Introduction of OpenBox as Service#

The design of OpenBox follows the paradigm of providing “BBO as a service”.

../_images/sys_framework.svg
Architecture of OpenBox.

The system architecture of OpenBox includes five main components:

  • Service Master is responsible for node management, load balance, and fault tolerance.

  • Task Database holds the history and states of all tasks.

  • Suggestion Server generates new configurations for each task.

  • REST API connects users/workers and suggestion service via RESTful APIs.

  • Evaluation workers are provided and owned by the users.

Parallel Infrastructure#

OpenBox is designed to generate suggestions for a large number of tasks concurrently, and a single machine would be insufficient to handle the workload. Our suggestion service is therefore deployed across several machines, called suggestion servers. Each suggestion server generates suggestions for several tasks in parallel, giving us a massively scalable suggestion infrastructure. Another main component is service master, which is responsible for managing the suggestion servers and balancing the workload. It serves as the unified endpoint, and accepts the requests from workers; in this way, each worker does not need to know the dispatching details. The worker requests new configurations from the suggestion server and the suggestion server generates these configurations based on an algorithm determined by the automatic algorithm selection module. Concretely, in this process, the suggestion server utilizes the local penalization based parallelization mechanism and transfer learning framework to improve the sample efficiency.

One main design consideration is to maintain a fault-tolerant production system, as machine crash happens inevitably. In OpenBox, the service master monitors the status of each server and preserves a table of active servers. When a new task comes, the service master will assign it to an active server and record this binding information. If one server is down, its tasks will be dispatched to a new server by the master, along with the related optimization history stored in the task database. Load balance is one of the most important guidelines to make such task assignments. In addition, the snapshot of service master is stored in the remote database service; if the master is down, we can recover it by restarting the node and fetching the snapshot from the database.

Service Interfaces#

Task Description Language#

For ease of usage, we design a Task Description Language (TDL) to define the optimization task. The essential part of TDL is to define the search space, which includes the type and bound for each parameter and the relationships among them. The parameter types — FLOAT, INTEGER, ORDINAL and CATEGORICAL are supported in OpenBox.
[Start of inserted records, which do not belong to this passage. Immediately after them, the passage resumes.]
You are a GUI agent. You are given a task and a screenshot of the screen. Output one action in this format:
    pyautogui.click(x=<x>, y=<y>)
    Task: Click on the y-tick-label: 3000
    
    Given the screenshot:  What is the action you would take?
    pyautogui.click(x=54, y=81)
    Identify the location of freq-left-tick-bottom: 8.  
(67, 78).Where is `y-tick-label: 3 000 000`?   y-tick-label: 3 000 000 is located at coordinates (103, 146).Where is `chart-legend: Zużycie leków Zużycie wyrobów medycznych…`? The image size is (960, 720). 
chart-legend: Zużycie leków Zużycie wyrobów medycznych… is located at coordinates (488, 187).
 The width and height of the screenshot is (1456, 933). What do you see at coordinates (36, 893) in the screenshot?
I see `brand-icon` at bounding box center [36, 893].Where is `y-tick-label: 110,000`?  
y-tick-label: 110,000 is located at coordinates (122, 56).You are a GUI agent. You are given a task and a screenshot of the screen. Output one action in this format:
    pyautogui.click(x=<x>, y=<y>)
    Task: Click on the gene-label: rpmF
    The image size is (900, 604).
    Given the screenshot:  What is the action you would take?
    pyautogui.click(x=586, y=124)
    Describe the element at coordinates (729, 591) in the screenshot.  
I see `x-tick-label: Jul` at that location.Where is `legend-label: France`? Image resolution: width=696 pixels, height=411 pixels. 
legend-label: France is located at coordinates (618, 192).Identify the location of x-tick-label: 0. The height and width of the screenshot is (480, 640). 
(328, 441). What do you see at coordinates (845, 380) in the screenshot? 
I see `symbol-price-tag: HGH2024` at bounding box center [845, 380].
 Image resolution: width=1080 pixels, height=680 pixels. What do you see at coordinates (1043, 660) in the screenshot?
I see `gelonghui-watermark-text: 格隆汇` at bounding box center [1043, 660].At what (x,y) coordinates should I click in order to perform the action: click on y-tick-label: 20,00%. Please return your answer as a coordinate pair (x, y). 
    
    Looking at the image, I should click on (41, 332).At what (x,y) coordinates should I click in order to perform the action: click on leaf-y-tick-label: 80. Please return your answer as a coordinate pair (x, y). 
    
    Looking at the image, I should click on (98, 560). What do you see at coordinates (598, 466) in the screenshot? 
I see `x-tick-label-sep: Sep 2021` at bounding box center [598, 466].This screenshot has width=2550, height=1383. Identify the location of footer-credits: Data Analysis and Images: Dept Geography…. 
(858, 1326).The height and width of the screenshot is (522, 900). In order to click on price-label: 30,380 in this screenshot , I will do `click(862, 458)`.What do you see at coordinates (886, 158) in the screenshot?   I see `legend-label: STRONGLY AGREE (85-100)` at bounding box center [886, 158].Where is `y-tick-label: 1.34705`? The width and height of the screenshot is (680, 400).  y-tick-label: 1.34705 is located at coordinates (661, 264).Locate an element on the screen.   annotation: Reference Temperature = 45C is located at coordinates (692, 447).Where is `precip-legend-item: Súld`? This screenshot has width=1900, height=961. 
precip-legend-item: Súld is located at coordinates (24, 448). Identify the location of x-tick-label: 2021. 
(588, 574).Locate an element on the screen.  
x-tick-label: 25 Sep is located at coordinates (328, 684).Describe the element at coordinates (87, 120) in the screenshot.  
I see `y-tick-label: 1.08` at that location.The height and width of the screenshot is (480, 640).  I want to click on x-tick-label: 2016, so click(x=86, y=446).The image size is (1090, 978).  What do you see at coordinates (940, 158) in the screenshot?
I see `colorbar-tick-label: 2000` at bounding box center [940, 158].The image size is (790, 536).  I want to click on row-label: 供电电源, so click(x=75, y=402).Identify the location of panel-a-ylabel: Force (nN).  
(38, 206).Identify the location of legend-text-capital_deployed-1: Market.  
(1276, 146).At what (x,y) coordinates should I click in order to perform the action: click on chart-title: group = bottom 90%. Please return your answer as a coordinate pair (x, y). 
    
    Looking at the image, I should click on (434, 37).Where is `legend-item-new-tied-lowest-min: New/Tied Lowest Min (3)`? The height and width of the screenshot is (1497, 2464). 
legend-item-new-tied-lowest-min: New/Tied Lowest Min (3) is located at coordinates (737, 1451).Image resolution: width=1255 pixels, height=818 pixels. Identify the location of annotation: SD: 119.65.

In addition, users can add conditions of the parameters to further restrict the search space. Users can also specify the time budget, task type, number of workers, parallel strategy and use of history in TDL.

task_config = {
    "parameter": {
        "x1": {"type": "float", "default": 0,
            "bound": [-5, 10]} ,
        "x2": {"type": "int", "bound": [0, 15]} ,
        "x3": {"type": "cat", "default": "a1",
            "choice": ["a1", "a2", "a3"]} ,
        "x4": {"type": "ord", "default": 1,
            "choice": [1, 2, 3]}} ,
    "condition": {
        "cdn1": {"type": "equal", "parent": "x3",
            "child": "x1", "value": "a3"}} ,
    "number_of_trials": 200 ,
    "time_budget": 10800 ,
    "task_type": "soc",
    "parallel_strategy": "async",
    "worker_num": 10,
    "use_history": True
    }

Here’s an example of TDL. It defines four parameters x1-4 of different types and a condition cdn1, which indicates that x1 is active only if x3 = “a3”. The time budget is three hours, the parallel strategy is async, and transfer learning is enabled.

BasicWorkflow#

Given the TDL for a task, the basic workflow of OpenBox is implemented as follows:

# Register the worker with a task .
global_task_id = worker.CreateTask(task_tdl)
worker.BindTask(global_task_id)
while not worker.TaskFinished():
    # Obtain a configuration to evaluate.
    config = worker.GetSuggestions()
    # Evaluate the objective function.
    result = Evaluate(config)
    # Report the evaluated results to the server.
    worker.UpdateObservations(config, result)

Here Evaluate is the evaluation procedure of objective function provided by users. By calling CreateTask, the worker obtains a globally unique identifier global_task_id. All workers registered with the same global_task_id are guaranteed to link with the same task, which enables parallel evaluations. While the task is not finished, the worker continues to call GetSuggestions and UpdateObservations to pull suggestions from the suggestion service and update their corresponding observations.

Interfaces#

Users can interact with the OpenBox service via a REST API. We list the most important service calls as follows:

  • Register: It takes as input the global_task_id, which is created when calling CreateTask from workers, and binds the current worker with the corresponding task. This allows for sharing the optimization history across multiple workers.

  • Suggest: It suggests the next configurations to evaluate, given the historical observations of the current task.

  • Update: This method updates the optimization history with the observations obtained from workers. The observations include three parts: the values of the objectives, the results of constraints, and the evaluation information.

  • StopEarly: It returns a boolean value that indicates whether the current evaluation should be stopped early.

  • Extrapolate: It uses performance-resource extrapolation, and interactively gives resource-aware advice to users.